After that, the Plymouth colonists made allies with the neighboring Wampanoag tribe and formed a treaty that would last more than 50 years and is evidence of one of the only peaceful and friendly relationships between the colonists and natives.Of course, it all went a little downhill from here, but that’s for another article. 

Thanksgiving is a time to be grateful for what you have and be with your family, whether that means traveling or staying in town. This national holiday holds many meanings to many different people. To religion teacher Mr. Matt Cannaday, it means, as he said, “A time of year to stop and be thankful for the many gifts of faith, family and friends. It’s a time to appreciate the many gifts we take for granted as Americans, while also being challenged to bring those who are disenfranchised to an equal place at the table.”

Today, many traditions lie in plain sight of those we know and love. These traditions could involve activities, Thanksgiving dinner, and many more.

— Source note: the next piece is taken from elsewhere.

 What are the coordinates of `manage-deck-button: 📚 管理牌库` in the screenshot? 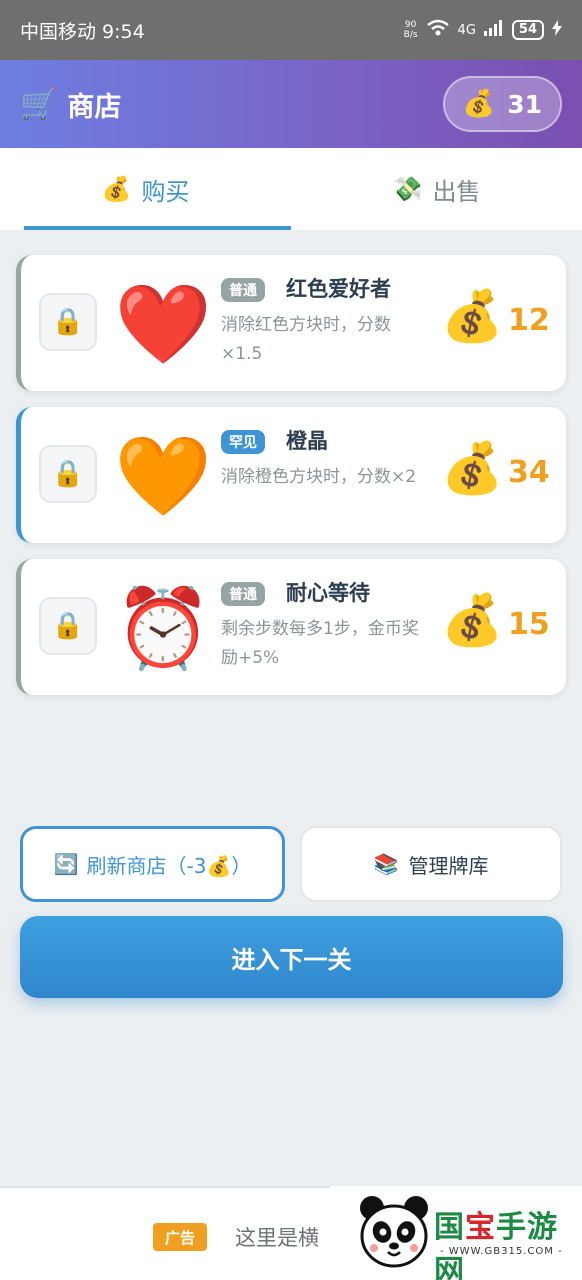 It's located at (431, 864).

Sophomore Emily Day said, “One Thanksgiving tradition in my family is making turkeys out of potatoes, radishes, paper plates and toothpicks.” Day also described another tradition of her family as making dinner together. 

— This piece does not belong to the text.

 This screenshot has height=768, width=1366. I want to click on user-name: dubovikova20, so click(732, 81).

Cannaday said, “We usually have about 30 to 40 people in and out at my grandparents’ house in Irvington on the day of Thanksgiving, and we usually trade trips with our Florida relatives every other year earlier in November. We’re blessed to have them here this week.”  

Having family close together is something appreciated throughout many families. Not many are as close as Cannaday’s who described his: “We are a very tight knit bunch, so this is a time of year where we remember all of those who have graced us with their presence throughout the years, living or dead. It means the world to me that we’re able to put aside any internal divisions that might be going on to celebrate the gift of family.”

As a Catholic school, there’s clearly a religious element to the holiday Cannaday described Thanksgiving and its relationship to Catholicism, saying, “Since Thanksgiving is more of a secular American feast than a religious one, there isn’t a strong history with this feast day in particular.”

That doesn’t mean that there isn’t a coincidence somewhere. Cannaday added, “However, the very word ‘Eucharist’ means ‘to give thanks’ and, as Christians, we are called to constantly give thanks to the Lord with our lives. In our Mass, the priest even says, ‘It is right and just, our duty and our salvation, always and everywhere to give You thanks.’ It’s literally part of it being saved to give thanks to the Father.”

Day commented that her family likes to integrate what they are thankful for into their prayer before the meal. While there is no direct role of religion in the origins of the Thanksgiving holiday due to the fact that it is a secular one, many families still integrate it into the feast.